*Stored data*.
<<<<

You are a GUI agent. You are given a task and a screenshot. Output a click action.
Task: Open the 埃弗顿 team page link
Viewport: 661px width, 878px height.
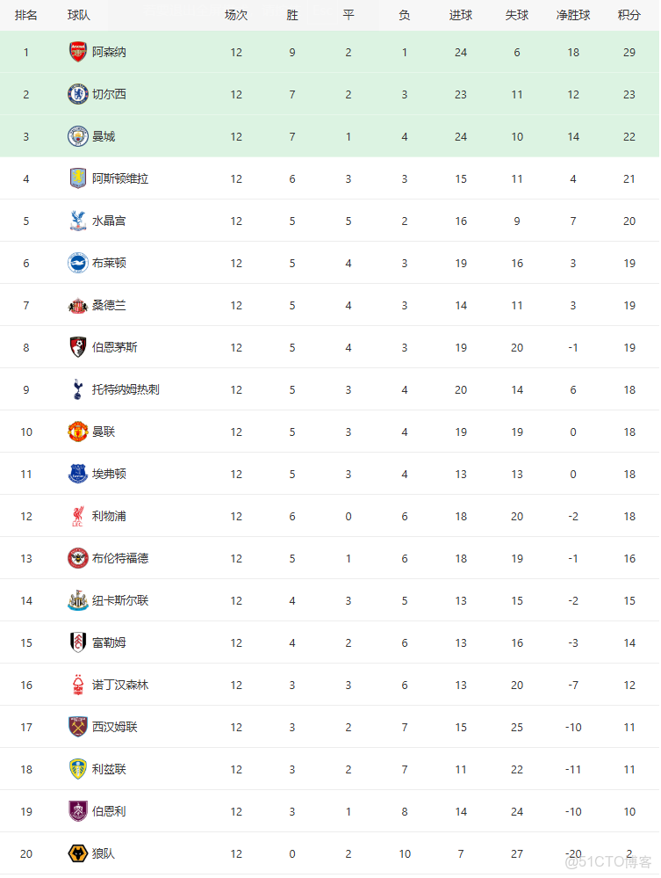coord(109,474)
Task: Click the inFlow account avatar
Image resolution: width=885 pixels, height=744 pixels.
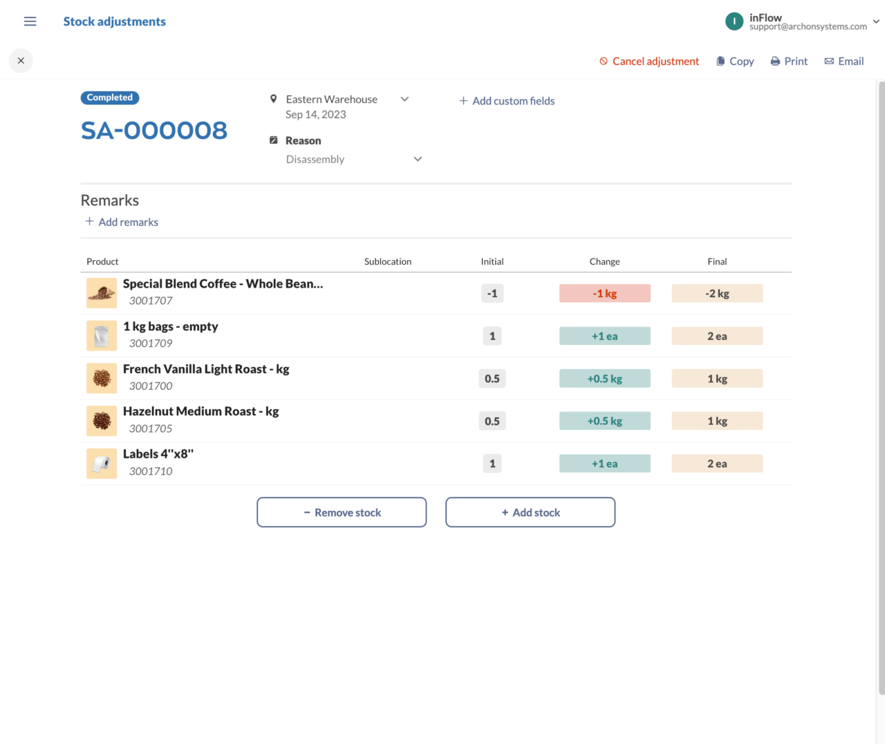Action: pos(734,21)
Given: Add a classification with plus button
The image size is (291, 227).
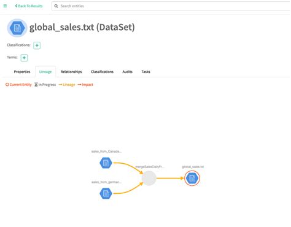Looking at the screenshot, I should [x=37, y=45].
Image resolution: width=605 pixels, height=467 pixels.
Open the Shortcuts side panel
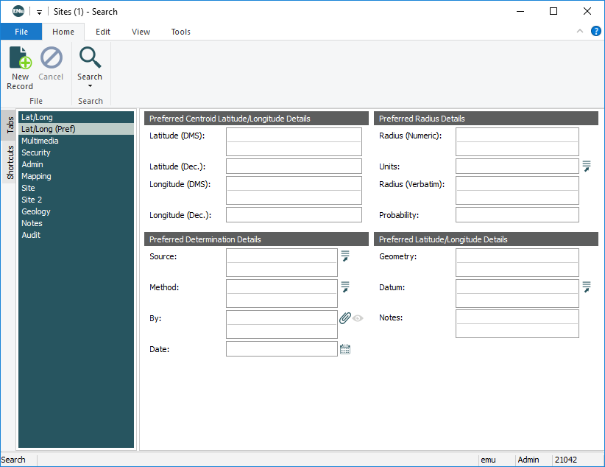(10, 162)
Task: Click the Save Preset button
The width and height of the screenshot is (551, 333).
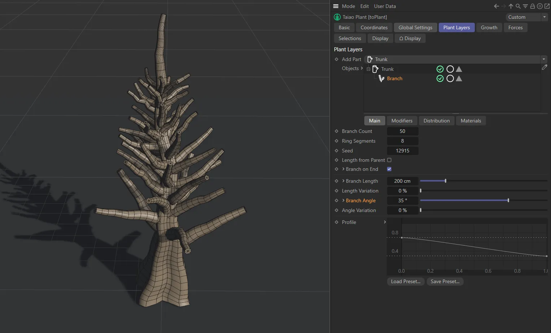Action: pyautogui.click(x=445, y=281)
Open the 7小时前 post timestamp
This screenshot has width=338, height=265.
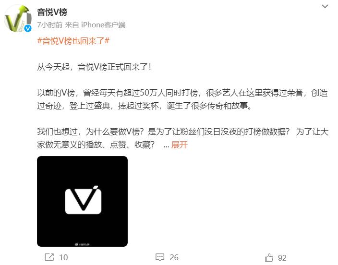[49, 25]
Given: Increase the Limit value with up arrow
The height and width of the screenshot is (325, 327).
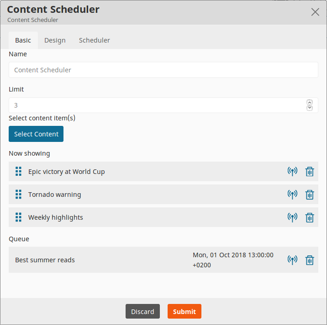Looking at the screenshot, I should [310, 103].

>>>>
<<<<

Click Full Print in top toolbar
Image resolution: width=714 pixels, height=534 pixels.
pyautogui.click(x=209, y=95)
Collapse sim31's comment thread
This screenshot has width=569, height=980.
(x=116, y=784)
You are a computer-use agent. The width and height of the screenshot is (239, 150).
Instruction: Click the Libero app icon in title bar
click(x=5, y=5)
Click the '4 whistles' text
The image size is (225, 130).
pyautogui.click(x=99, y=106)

>>>>

*Work to complete*. Each line above that contains "agent" must be copied out.

*Completed exercise*.
You are a GUI agent. You are given a task and a screenshot. Output a click action.
You are a computer-use agent. The width and height of the screenshot is (239, 150).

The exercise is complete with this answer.